**PASSAGE FOR REVIEW**:
>>>>>
At some point, someone said something about kids knowing too much. I don’t remember the exact phrase but it was something along the lines of “it’s just too much information. They’re overwhelmed.” 

That.. gave me pause. 

Something about it rang true, but not entirely. 

You see, I wonder if the hang-up here isn’t that there’s too much to know; I wonder if it’s that I feel responsible for caring about all of it... or even too much of it. 

And saying I don’t care about everything can be a slightly troublesome thing to say. Because “everything” is a very long list and it includes things you might think are REALLY vital; maybe even essential. So, as I confess my limitation of care, I just might be telling you that I don’t care about the things you care about the way you care about them or to the same depth… and now… now we might have a problem. 

And that… that’s overwhelming; to feel like I have to overextend my care or even pretend to overextend my care in order to remain true to my tribe. What if I care about the hungry teens in Pleasant Hill / Martinez, CA who are sleeping in cars around the corner from their local HS instead of at home so they know they can get to school on time … but my heart isn’t drawn to the clean water crisis in Sub-Saharan Africa?

What if I spend the lion's share of my charitable, care time and energy in the area of child exploitation and human trafficking and, because I do, I don’t know enough about trans persons or biology or the science in the mix? 

What if I don’t care about what you care about? 

And what if it scares me to tell you that? 

What if it’s not the amount of information available to us. What if it’s the degree of responsibility we feel we have to have for that information; I don’t have the time or energy or the resources to effectively and consistently care for more than a few things.
<<<<<
**DATASET EXTRACT**:
>>>>>
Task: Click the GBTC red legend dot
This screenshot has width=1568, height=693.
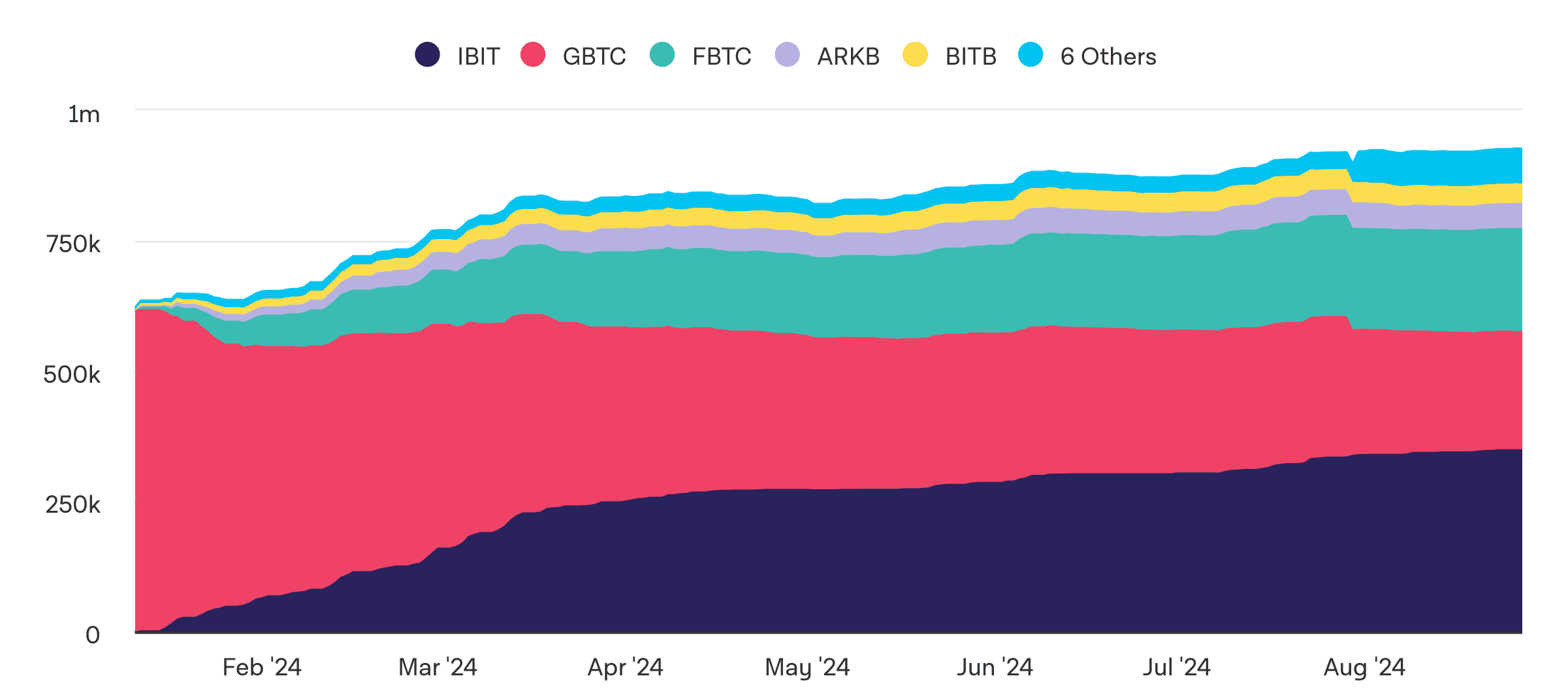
<<<<<
**WHAT YOU WILL DO**:
1. Say whether each statement agrees with the passage about caring above. Answer yes or no, and quote the exact words from the passage that decide it.
(a) The writer remembers the exact phrase someone used about kids knowing too much.
(b) The hungry teens mentioned sleep in cars so they can get to school on time.
(c) The writer says there is enough time and energy to care for many things.
2. Answer these questions using the passage about caring above.
(a) What effect did the remark about kids being overwhelmed have on the writer?
(b) Where are the hungry teens the writer mentions?
(c) Where does the writer spend most of their charitable time and energy?
3. Duplicate the passage about caring from "What if I don’t" up to and including "a few things.".

**ANSWERS TO THIS EXERCISE**:
1.
(a) No: "I don’t remember the exact phrase"
(b) Yes: "sleeping in cars around the corner from their local HS instead of at home so they know they can get to school on time"
(c) No: "I don’t have the time or energy or the resources to effectively and consistently care for more than a few things."

2.
(a) It gave the writer pause.
(b) In Pleasant Hill / Martinez, CA.
(c) In the area of child exploitation and human trafficking.

3.
What if I don’t care about what you care about? 

And what if it scares me to tell you that? 

What if it’s not the amount of information available to us. What if it’s the degree of responsibility we feel we have to have for that information; I don’t have the time or energy or the resources to effectively and consistently care for more than a few things.